According to Dr Valli Kiran, Consultant Psychiatrist at SPARSH Hospital in Bangalore, low reporting of mental health issues is a problem because many people don’t realise they have a problem or are too embarrassed to seek help. She said, “Even though more people are aware of mental health now, many still don’t know much about different disorders. Sometimes, people only realize they have a problem when they see a doctor. People are still afraid to talk about mental health because of what others might think. They might be okay with talking to a counsellor but not with taking medication or admitting they have a serious problem. This makes it hard for them to get the help they need.”

Asserting that this lack of reporting has a big impact on healthcare, Dr Valli Kiran said, “Some people don’t get help at all, so their problems get worse. Others go to the doctor for physical symptoms caused by stress or depression, which makes it harder to treat their mental health issues. This puts more pressure on hospitals and delays treatment for everyone. Our healthcare system needs to focus more on helping people stay mentally healthy, not just treating them when they’re sick. Things like yoga and meditation can help, but we need to do more to prevent mental health problems. We should also look out for signs of trouble, like changes in behaviour or problems with relationships. If someone needs help, they should get it quickly from a doctor who knows how to treat mental health issues. We need to work together to make sure everyone can live a happy, healthy life.”

Bringing his expertise to the same, Dr Ravi Kumar CP, Consultant – Paediatric Neurology at Aster CMI Hospital in Bangalore, highlighted why self-reporting of mental illness is low even after so much awareness now and said, “For centuries, mental illness has been stigmatized globally, transcending borders and genders. This pervasive stigma creates barriers for individuals to openly share their experiences and emotions. Even when they muster the courage to speak up, there’s a lingering fear of confidentiality breaches or discrimination. Teenagers, especially, grapple with the fear of peer bullying and ostracization. Similarly, professionals worry about job security amidst the negative perceptions surrounding mental health issues. These challenges collectively hinder individuals from seeking the support they need.”

Revealing that this indicates that the actual burden is higher than noted, he explained how it affects the healthcare system and said, “The existing healthcare infrastructure is ill-prepared to address the escalating challenges posed by mental illness. Despite the prevailing notion that minor difficulties can be managed through resilience and assistance, numerous individuals are grappling with severe mental health conditions without adequate support. A substantial portion of the population silently endures mental health issues without seeking help or experiencing improvement. In a nation of millions, this neglected segment faces detrimental impacts on their well-being and career trajectory. Furthermore, the repercussions may extend to future generations, perpetuating the cycle of untreated mental health issues.”

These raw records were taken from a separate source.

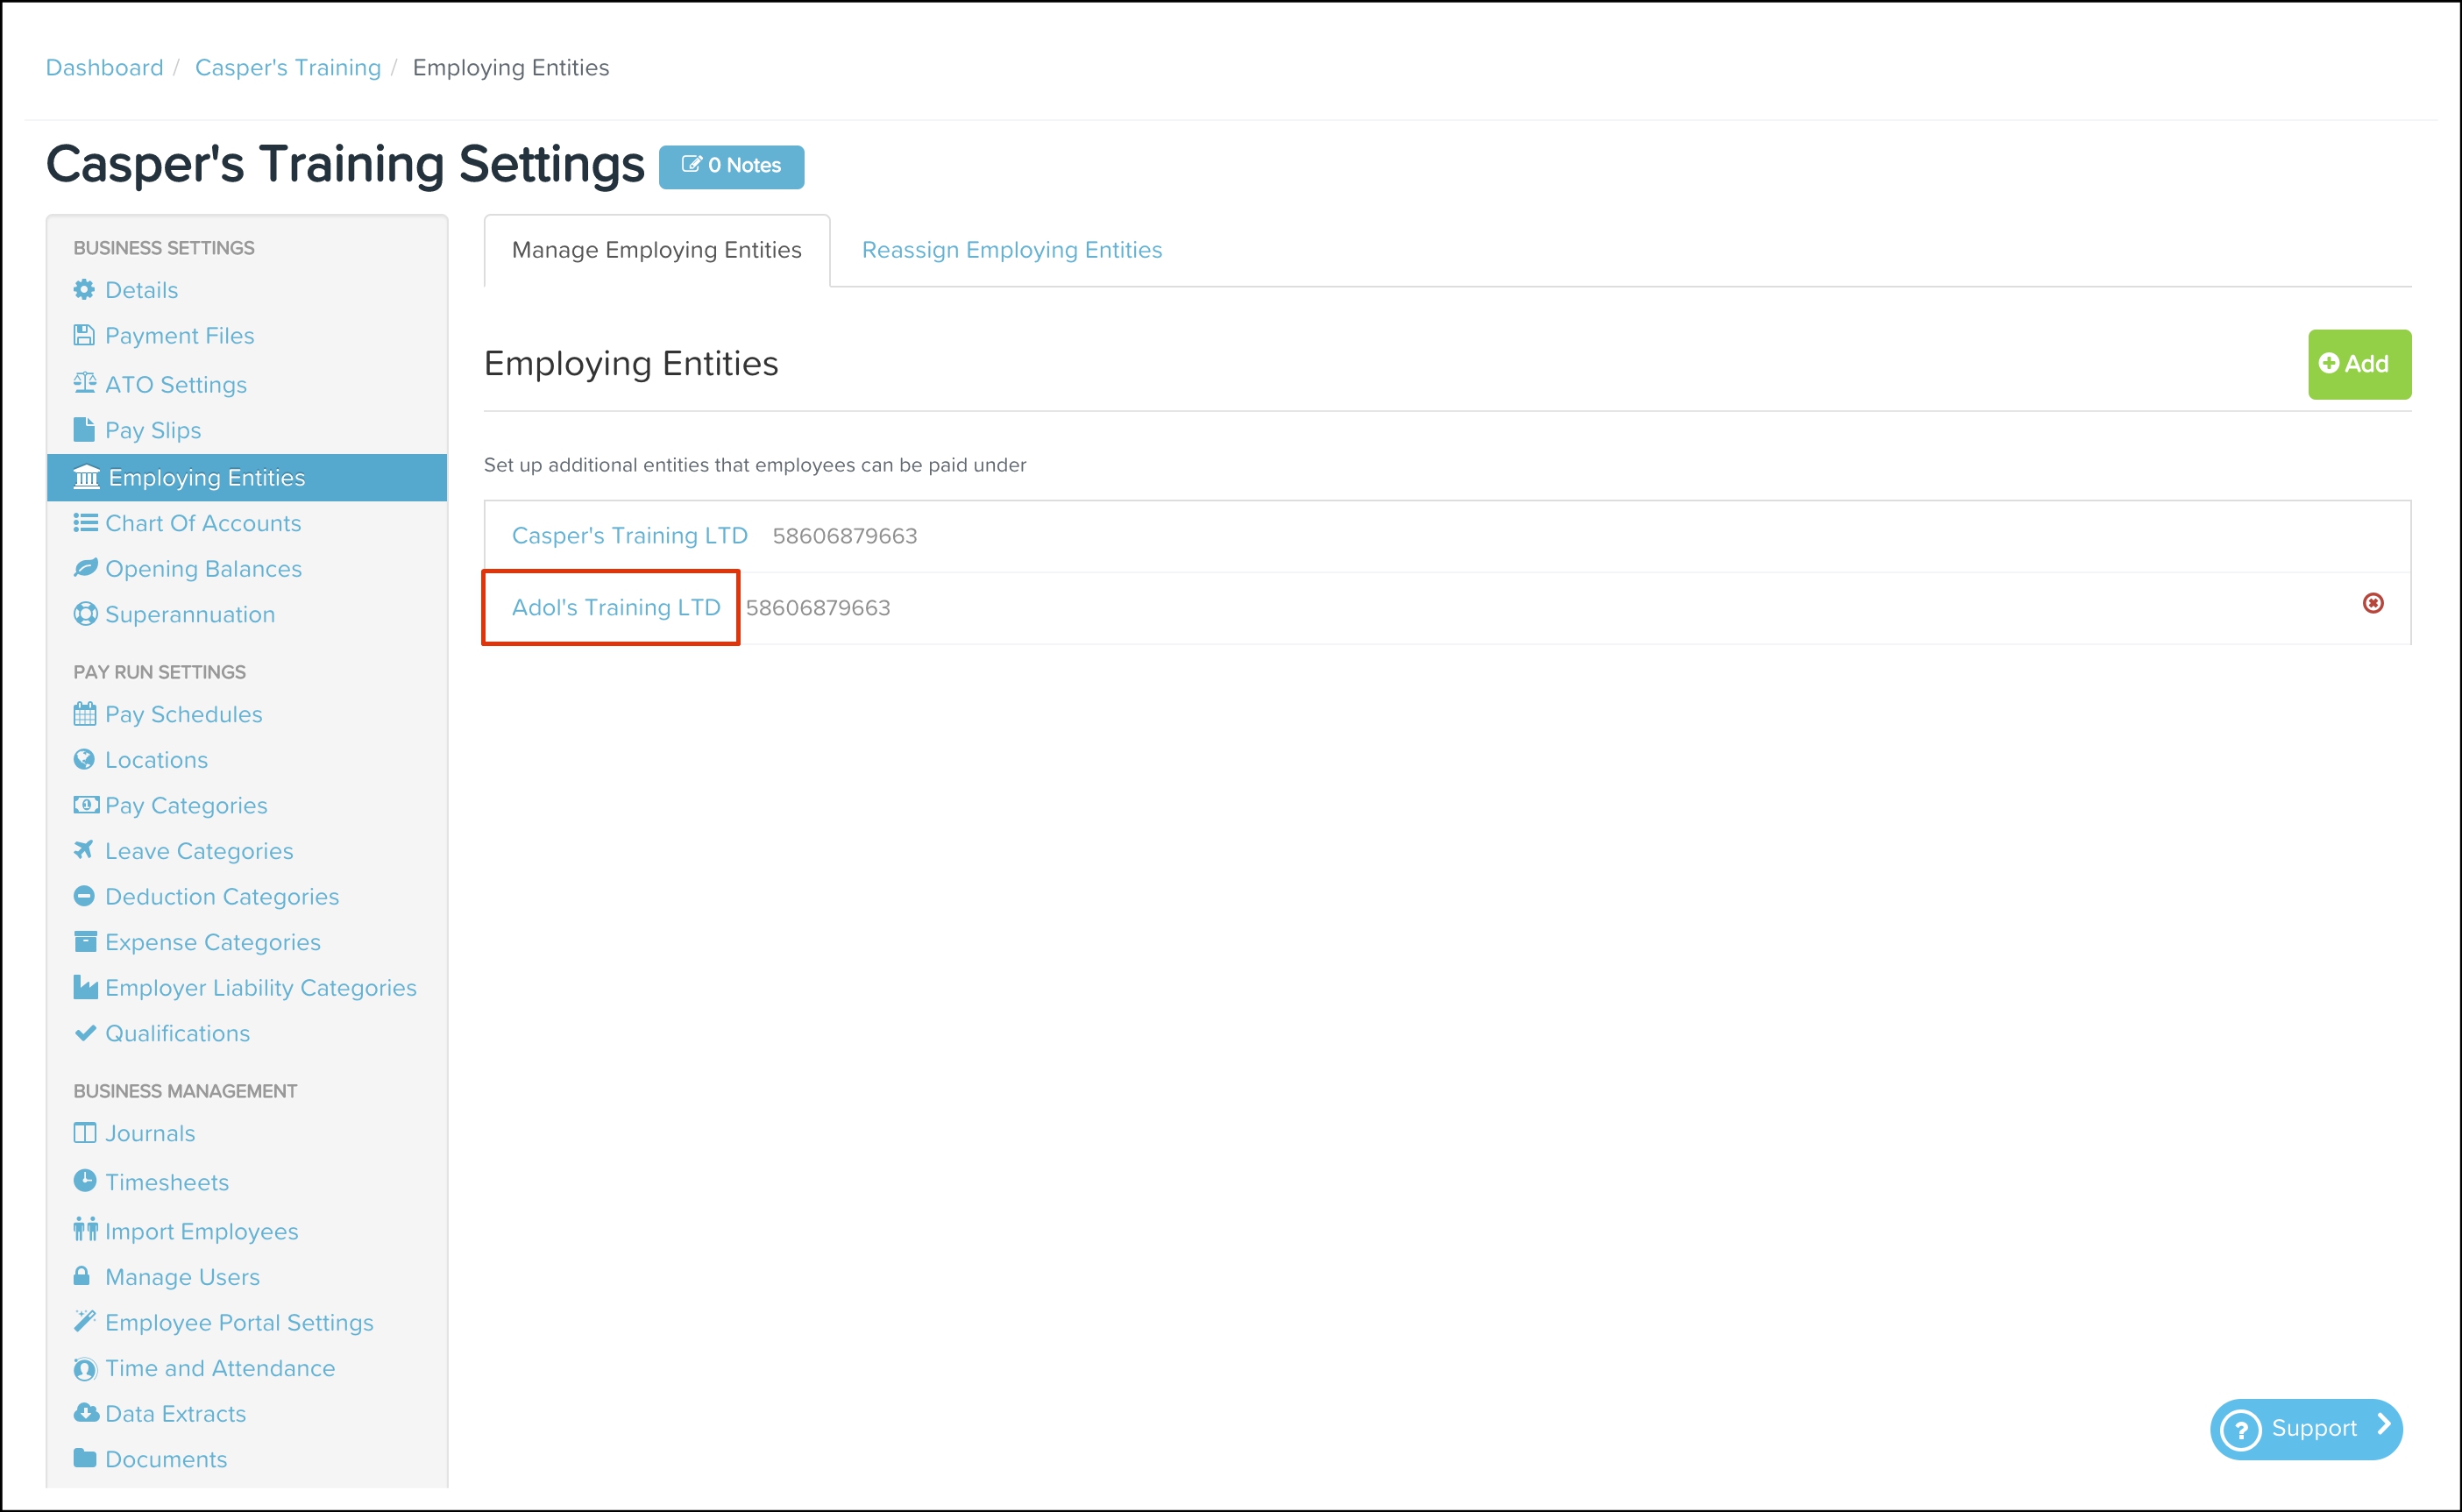The height and width of the screenshot is (1512, 2462).
Task: Open Casper's Training LTD entity link
Action: click(x=629, y=536)
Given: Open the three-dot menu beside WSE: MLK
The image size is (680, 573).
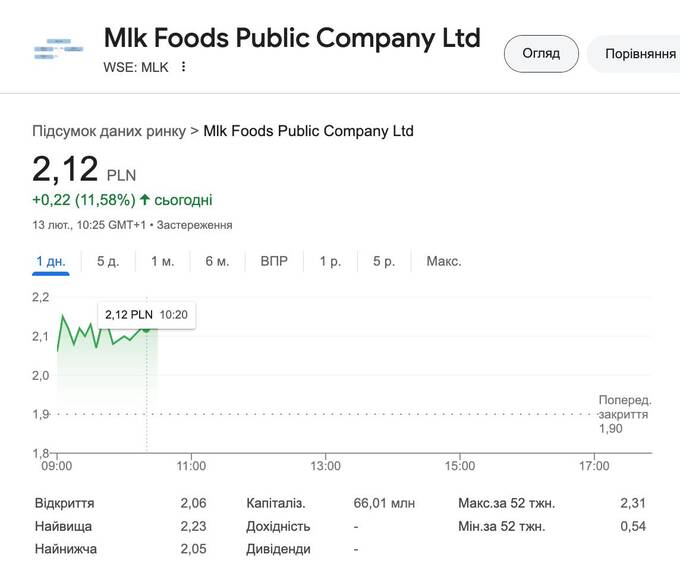Looking at the screenshot, I should pyautogui.click(x=183, y=67).
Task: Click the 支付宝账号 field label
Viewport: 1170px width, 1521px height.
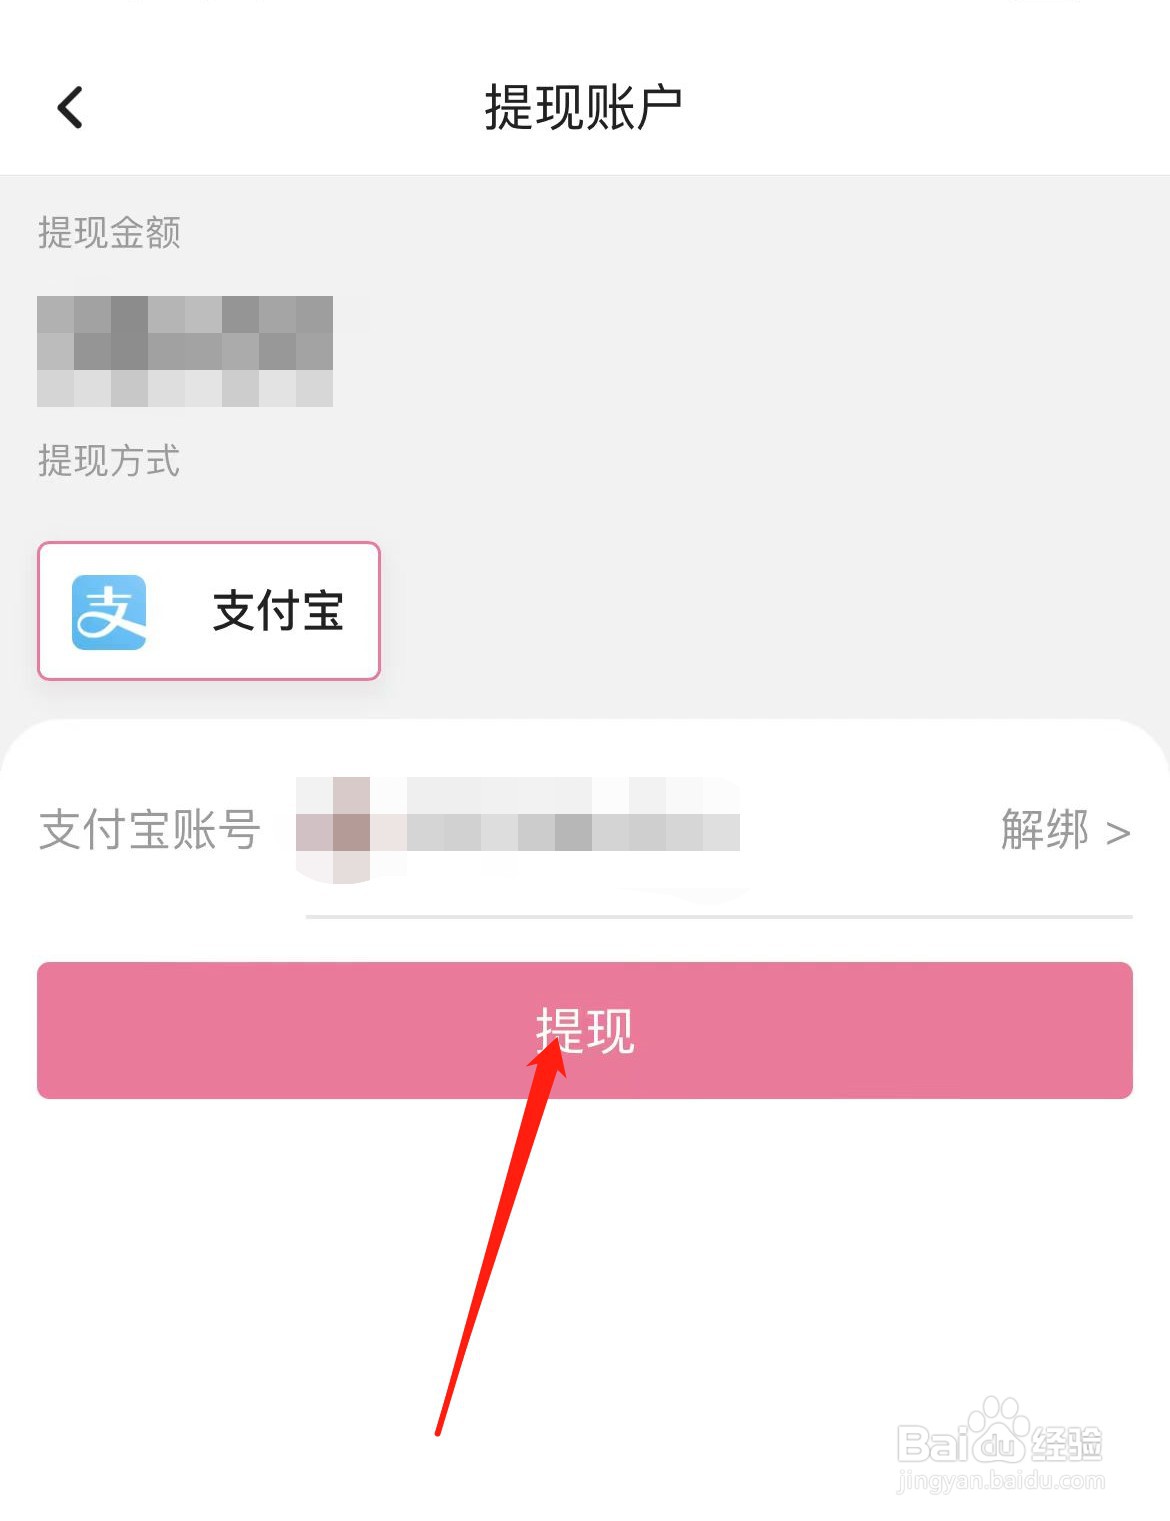Action: pos(150,830)
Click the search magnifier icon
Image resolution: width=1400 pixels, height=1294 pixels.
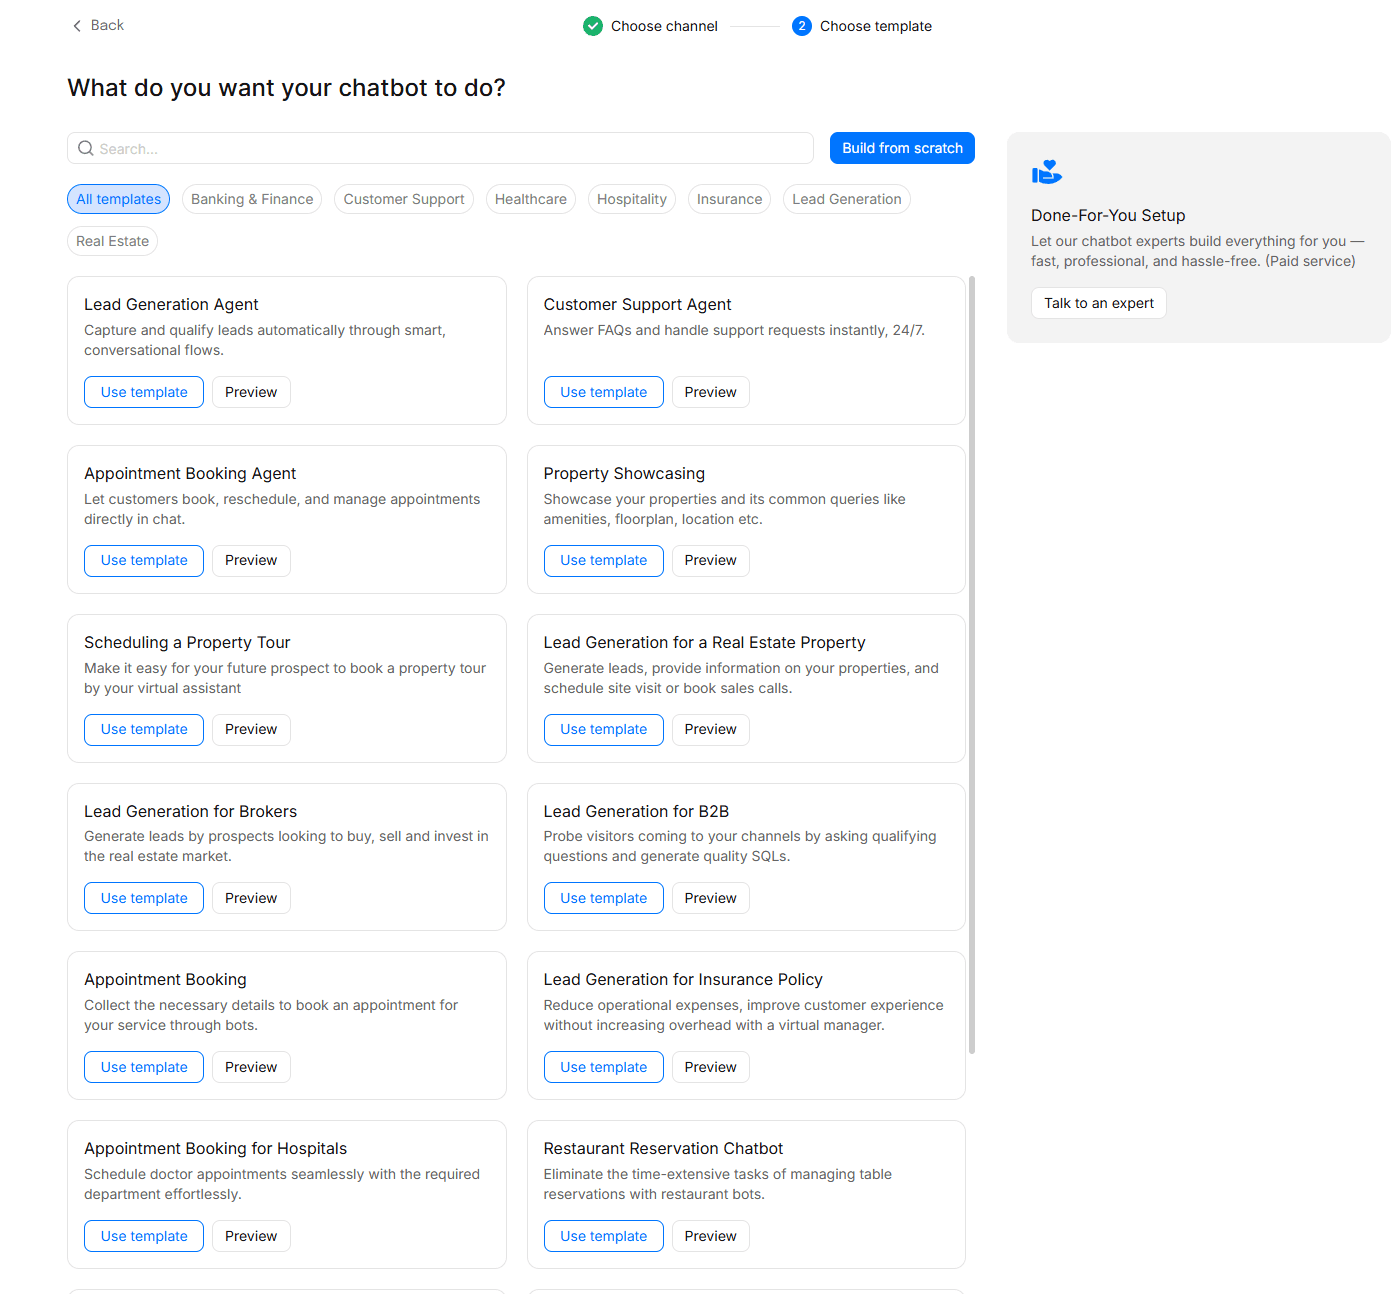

Talking about ways to overcome this burden, Dr Ravi Kumar CP suggested, “Addressing the stigma surrounding mental health and overcoming barriers such as high insurance costs are crucial endeavours. The government must acknowledge mental health disorders as legitimate medical conditions. Furthermore, authorities must intervene to alleviate financial burdens by providing assistance with insurance expenses and supporting individuals grappling with mental illness. These reforms are urgently needed to ensure that individuals receive the necessary support and care without delay.”